Modifying application software requires more effort. With each release source code became more complex and interdependent. It is getting worse as different developers leave and enter the process. This is why software development processes and methodologies are so important. Their goal is not only to make sure that all requirements are satisfied, but also to make software maintainable – easier to modify it later.

The following table illustrates end-to-end cost of an abstract system release from design through development:

Activities New System Existing Ad-Hoc Existing Optimized (1)
Understand existing architecture and design -- 80 24
Validate gaps between deployed systems and design documentation -- 24 --
Document new architecture and design 40 24 16
Documenting detailed design for new features 40 40 40
Understanding existing code -- 80 40
Coding new features 80 80 64
Component testing and debugging 32 40 40
Integration with new code -- 40 16
Code review (and updating documentation) 24 40 16
Understanding existing configuration and deployment -- 40 16
Documenting application configuration 8 16 4
Integration testing and debugging 16 80 32
Testing new features in QA 40 40 40
Regression testing in QA -- 120 40
Fixing bugs found in QA 40 120 40
Performance testing 40 16 16
Fixing bugs found in Performance 40 180 24
TOTAL (men/hours): 120 1,060 444

Table 2: Platform development cost structure

(1) The optimized development assumes both development processes and system design are optimized for cost control.

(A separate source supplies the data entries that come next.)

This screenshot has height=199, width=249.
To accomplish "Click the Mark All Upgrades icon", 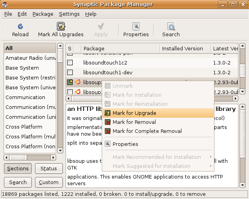I will 60,27.
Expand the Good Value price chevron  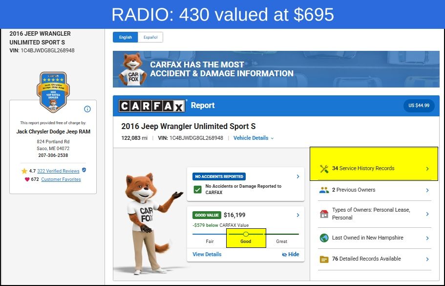(297, 215)
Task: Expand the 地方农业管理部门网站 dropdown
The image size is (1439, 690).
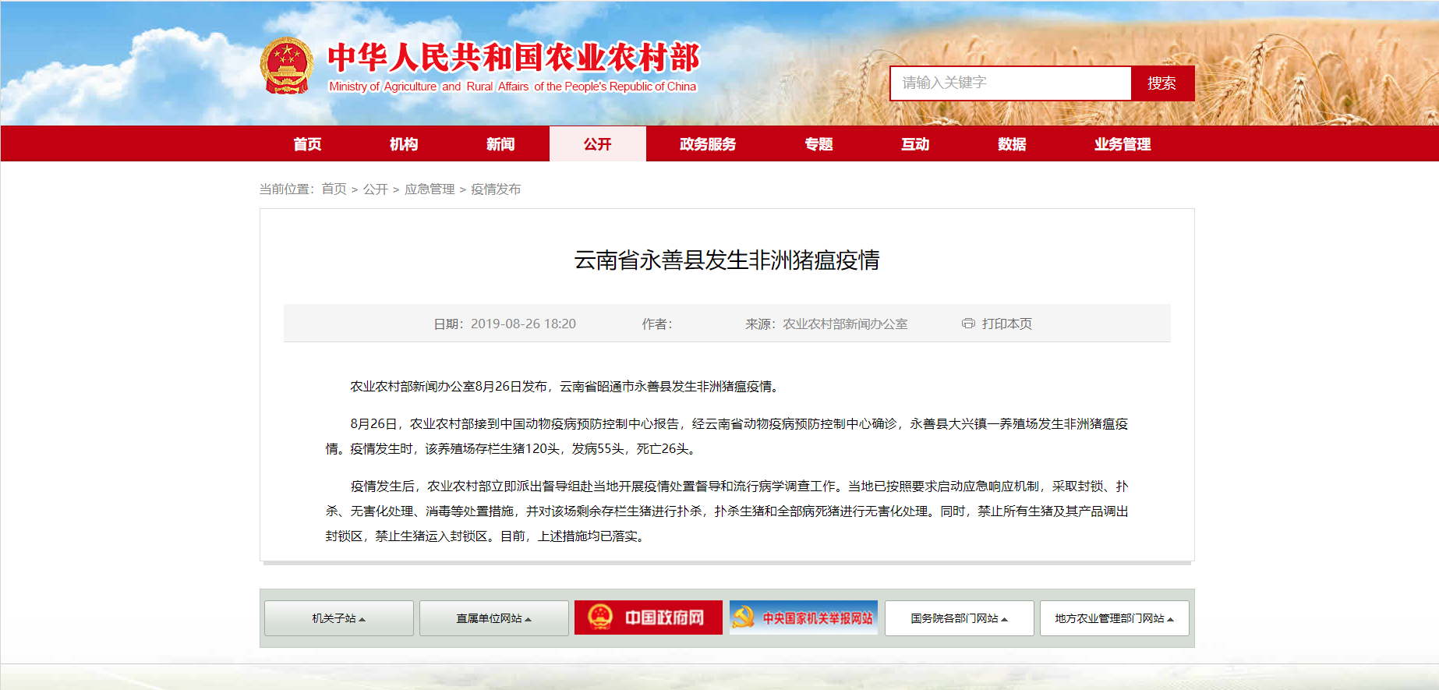Action: click(1114, 618)
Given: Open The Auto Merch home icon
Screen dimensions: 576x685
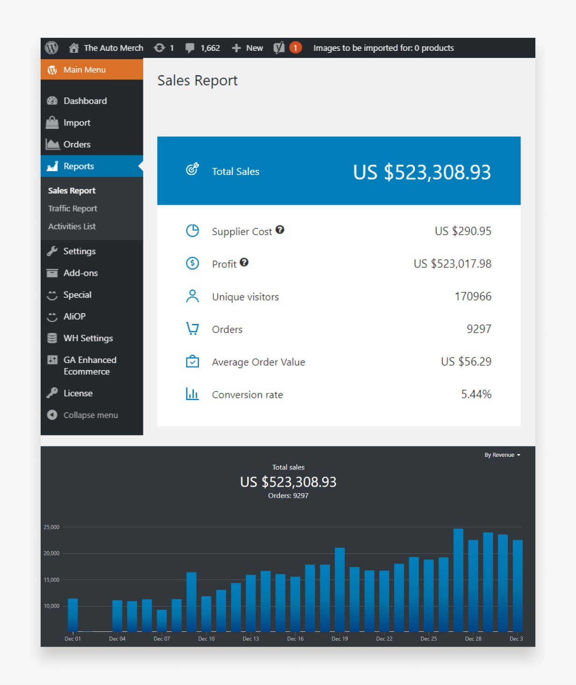Looking at the screenshot, I should [x=74, y=48].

The numbers above are provided for illustration purposes only. The cost of real project may vary, however you cannot avoid expenses associated with maintenance and support of legacy source code.

A new system does not have legacy source code to maintain. This is why a pilot or the first release of a new application is usually cheaper than subsequent releases. As the source code piles up, became more complex, cluttered and patched, the team has to spend more and more time to maintain it. Sooner or later it reaches the point when the team forced to abandon the old code and to start new development from scratch:

Figure 1: Software development cost – runaway operating expenses
Figure 1: Software development cost – runaway operating expenses

This problem must be addressed by optimizing both the development processes and application design. A software development organization has to follow proven systems engineering practice and to optimize development life-cycle. This allows reducing time spent or repetitive and unnecessary activities; resources reusing and simplifies knowledge transfer.

However, the process optimization will only take you this far. In order to keep the development cost under control the system architecture and application design must follow certain standards:

  • Encapsulation – design application as a composition of reusable modules (components) with stable interfaces that can be designed and tested independently from each other.
  • Business Rules – implement system parameters and business rules either as configuration files or a database. Reuse and share algorithms and patterns across multiple clients and requirements.
  • **Process Automation **– automate both run-time (transactions and workflow) and back-end processes (ETL, backup, build, deployment, etc.). Automate testing when possible.
  • Error handling – each component must implement independent parameters validation. Do not use exception to communicate planned scenarios, implement automatic error monitoring and notification.

An ideal result of combination of processes and design optimization will allow to “box” operating expenses and to significantly prolong software life time. This chart illustrates how an ideal state:

Figure 2: Software development cost – optimized design and processes
Figure 2: Software development cost – optimized design and processes

As you can see from this illustration, as long as code maintenance cost does not grow over time, the team will have time left for recursive improvements and development for new features.